What to do →
Beginning at the line that includes "The image size is (642, 526)." in the entries below, print each line exactly as it appears, through the last one.

------------------------------------------------------------

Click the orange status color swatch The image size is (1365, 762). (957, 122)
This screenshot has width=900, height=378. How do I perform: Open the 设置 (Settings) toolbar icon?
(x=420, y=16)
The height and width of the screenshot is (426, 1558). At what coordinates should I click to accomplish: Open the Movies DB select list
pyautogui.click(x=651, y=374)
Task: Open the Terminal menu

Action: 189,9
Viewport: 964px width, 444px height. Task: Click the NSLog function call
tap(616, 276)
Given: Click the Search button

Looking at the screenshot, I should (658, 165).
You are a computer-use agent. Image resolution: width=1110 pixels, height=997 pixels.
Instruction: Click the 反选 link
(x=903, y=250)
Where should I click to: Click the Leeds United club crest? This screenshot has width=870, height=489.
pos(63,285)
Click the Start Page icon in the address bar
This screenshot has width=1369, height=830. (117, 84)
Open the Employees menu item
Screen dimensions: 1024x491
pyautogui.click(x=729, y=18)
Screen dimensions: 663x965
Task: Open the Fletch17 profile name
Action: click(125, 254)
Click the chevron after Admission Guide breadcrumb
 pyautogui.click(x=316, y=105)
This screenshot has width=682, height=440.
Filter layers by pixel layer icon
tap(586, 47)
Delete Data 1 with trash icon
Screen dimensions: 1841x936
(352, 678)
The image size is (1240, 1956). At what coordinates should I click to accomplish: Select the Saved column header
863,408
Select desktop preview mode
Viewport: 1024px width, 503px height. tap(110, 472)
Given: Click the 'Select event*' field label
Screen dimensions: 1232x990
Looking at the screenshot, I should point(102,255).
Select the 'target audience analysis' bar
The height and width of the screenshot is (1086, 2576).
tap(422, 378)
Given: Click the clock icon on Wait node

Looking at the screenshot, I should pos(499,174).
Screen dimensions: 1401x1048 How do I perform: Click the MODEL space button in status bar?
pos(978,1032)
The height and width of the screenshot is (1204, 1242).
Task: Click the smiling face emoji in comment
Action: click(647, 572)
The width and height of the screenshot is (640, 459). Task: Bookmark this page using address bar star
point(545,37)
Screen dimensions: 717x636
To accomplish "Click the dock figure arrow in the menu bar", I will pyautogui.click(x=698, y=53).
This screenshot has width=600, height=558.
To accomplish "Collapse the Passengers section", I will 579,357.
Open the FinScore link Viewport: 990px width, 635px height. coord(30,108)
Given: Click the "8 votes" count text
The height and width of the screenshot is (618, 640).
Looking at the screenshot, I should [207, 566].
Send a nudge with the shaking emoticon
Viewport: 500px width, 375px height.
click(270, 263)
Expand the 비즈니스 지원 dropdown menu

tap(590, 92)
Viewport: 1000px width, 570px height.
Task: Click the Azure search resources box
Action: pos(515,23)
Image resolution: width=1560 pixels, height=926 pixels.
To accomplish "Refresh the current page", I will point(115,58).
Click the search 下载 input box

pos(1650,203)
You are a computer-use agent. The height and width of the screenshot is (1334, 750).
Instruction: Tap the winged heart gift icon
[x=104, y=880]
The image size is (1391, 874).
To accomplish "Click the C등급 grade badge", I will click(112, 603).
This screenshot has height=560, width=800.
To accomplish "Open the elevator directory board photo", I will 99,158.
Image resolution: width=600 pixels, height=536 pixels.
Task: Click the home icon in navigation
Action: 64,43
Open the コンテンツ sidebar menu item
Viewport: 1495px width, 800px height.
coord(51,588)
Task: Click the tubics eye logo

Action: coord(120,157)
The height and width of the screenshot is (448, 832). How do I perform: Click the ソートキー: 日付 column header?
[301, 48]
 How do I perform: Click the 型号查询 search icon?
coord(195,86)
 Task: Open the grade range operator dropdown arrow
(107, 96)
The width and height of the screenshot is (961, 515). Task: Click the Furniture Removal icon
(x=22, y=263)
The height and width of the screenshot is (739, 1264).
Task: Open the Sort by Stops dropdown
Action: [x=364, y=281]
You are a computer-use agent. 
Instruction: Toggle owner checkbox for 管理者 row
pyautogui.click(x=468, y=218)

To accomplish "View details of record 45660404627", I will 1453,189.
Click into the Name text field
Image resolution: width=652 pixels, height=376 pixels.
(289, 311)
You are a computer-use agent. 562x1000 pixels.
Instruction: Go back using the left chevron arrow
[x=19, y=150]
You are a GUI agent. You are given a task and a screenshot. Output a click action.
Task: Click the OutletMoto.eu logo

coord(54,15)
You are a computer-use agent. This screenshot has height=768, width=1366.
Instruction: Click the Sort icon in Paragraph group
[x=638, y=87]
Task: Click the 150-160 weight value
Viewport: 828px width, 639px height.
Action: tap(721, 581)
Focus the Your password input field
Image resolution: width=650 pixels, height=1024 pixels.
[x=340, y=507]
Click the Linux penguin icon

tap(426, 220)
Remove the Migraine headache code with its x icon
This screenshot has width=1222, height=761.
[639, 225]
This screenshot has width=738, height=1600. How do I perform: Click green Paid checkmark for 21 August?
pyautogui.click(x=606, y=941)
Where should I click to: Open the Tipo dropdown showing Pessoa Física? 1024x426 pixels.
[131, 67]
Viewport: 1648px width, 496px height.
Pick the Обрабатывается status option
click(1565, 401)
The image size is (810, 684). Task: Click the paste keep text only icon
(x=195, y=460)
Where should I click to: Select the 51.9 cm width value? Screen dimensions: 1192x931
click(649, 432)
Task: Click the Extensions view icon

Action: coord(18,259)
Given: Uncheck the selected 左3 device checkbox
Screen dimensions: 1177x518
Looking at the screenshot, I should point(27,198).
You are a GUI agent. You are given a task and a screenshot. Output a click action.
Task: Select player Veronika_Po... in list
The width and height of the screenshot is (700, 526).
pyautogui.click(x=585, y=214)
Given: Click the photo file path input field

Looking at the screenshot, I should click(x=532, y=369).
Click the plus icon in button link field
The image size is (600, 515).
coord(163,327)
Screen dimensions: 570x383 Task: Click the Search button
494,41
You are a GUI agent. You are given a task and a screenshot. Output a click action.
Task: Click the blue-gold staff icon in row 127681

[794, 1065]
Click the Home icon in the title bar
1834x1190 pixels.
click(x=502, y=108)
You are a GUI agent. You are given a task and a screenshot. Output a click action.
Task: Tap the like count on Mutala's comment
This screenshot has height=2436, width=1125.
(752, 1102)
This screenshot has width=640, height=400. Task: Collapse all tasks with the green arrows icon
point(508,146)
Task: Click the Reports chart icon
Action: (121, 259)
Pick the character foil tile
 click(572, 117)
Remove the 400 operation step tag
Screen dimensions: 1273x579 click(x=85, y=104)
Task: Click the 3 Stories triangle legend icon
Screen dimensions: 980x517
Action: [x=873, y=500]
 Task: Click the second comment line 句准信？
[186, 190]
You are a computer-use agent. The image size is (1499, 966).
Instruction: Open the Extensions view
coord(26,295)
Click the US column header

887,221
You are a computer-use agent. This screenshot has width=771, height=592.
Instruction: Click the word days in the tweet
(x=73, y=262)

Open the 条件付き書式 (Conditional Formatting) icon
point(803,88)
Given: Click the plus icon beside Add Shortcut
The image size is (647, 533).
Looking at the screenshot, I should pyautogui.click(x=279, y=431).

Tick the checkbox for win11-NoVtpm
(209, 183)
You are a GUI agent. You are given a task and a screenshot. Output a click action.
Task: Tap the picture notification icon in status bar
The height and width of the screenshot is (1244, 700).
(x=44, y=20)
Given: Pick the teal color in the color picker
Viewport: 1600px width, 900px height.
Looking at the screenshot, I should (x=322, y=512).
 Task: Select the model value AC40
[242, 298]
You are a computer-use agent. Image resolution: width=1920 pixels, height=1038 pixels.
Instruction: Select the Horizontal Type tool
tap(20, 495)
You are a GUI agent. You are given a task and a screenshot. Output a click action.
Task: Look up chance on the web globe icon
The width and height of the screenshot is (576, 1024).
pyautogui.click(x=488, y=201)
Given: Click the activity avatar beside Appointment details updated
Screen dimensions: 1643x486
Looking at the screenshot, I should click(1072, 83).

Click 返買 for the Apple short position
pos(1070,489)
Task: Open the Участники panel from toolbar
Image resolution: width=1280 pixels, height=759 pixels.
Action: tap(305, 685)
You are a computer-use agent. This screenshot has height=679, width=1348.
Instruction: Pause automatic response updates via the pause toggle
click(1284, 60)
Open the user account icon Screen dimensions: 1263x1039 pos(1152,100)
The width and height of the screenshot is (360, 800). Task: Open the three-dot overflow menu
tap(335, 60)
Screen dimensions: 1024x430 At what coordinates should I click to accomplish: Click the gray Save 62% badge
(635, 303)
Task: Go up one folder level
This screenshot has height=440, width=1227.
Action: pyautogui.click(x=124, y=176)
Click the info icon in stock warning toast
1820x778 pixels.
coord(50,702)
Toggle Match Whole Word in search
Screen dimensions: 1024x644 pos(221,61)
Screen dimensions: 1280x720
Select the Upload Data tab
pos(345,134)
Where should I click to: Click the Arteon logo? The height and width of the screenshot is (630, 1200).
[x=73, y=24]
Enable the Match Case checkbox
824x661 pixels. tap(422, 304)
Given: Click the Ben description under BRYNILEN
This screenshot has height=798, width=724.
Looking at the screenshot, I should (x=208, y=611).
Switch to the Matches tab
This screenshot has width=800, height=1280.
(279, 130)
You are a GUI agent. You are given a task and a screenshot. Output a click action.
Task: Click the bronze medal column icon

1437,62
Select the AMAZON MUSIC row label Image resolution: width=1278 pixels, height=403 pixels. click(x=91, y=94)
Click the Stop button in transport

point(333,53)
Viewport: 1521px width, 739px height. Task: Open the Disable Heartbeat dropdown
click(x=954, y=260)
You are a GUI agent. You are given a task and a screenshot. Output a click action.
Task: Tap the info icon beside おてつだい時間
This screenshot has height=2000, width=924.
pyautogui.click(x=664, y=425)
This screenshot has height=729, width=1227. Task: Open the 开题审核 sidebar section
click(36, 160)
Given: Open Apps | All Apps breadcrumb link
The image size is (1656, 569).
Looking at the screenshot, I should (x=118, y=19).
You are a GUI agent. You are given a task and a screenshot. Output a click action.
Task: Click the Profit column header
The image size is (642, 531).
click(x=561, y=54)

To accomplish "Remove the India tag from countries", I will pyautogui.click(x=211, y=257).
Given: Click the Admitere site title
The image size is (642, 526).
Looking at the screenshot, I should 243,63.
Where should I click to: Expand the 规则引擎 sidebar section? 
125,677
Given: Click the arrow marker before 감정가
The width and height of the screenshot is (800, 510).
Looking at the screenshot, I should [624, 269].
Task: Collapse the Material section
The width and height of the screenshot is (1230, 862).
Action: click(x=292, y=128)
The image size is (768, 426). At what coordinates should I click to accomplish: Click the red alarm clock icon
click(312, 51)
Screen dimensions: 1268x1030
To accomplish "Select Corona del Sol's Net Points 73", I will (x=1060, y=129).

------------------------------------------------------------

Completed task →
The image size is (642, 526).
Looking at the screenshot, I should 243,63.
Where should I click to: Expand the 规则引擎 sidebar section? 
125,677
Given: Click the arrow marker before 감정가
The width and height of the screenshot is (800, 510).
Looking at the screenshot, I should [624, 269].
Task: Collapse the Material section
The width and height of the screenshot is (1230, 862).
Action: click(x=292, y=128)
The image size is (768, 426). At what coordinates should I click to accomplish: Click the red alarm clock icon
click(312, 51)
Screen dimensions: 1268x1030
To accomplish "Select Corona del Sol's Net Points 73", I will (x=1060, y=129).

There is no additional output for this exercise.